Start of Records supplied
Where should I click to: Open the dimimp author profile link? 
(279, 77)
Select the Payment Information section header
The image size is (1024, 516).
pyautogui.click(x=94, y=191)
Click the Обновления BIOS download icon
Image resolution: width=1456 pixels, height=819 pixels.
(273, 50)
End of Records supplied
■ **Task details**: Rewrite every line of the entries above as a Markdown table with the columns "Row" and "Line," numbering the rows in order and omitting any blank lines.

■ **Output below**:
| Row | Line |
|---|---|
| 1 | Where should I click to: Open the dimimp author profile link?  |
| 2 | (279, 77) |
| 3 | Select the Payment Information section header |
| 4 | The image size is (1024, 516). |
| 5 | pyautogui.click(x=94, y=191) |
| 6 | Click the Обновления BIOS download icon |
| 7 | Image resolution: width=1456 pixels, height=819 pixels. |
| 8 | (273, 50) |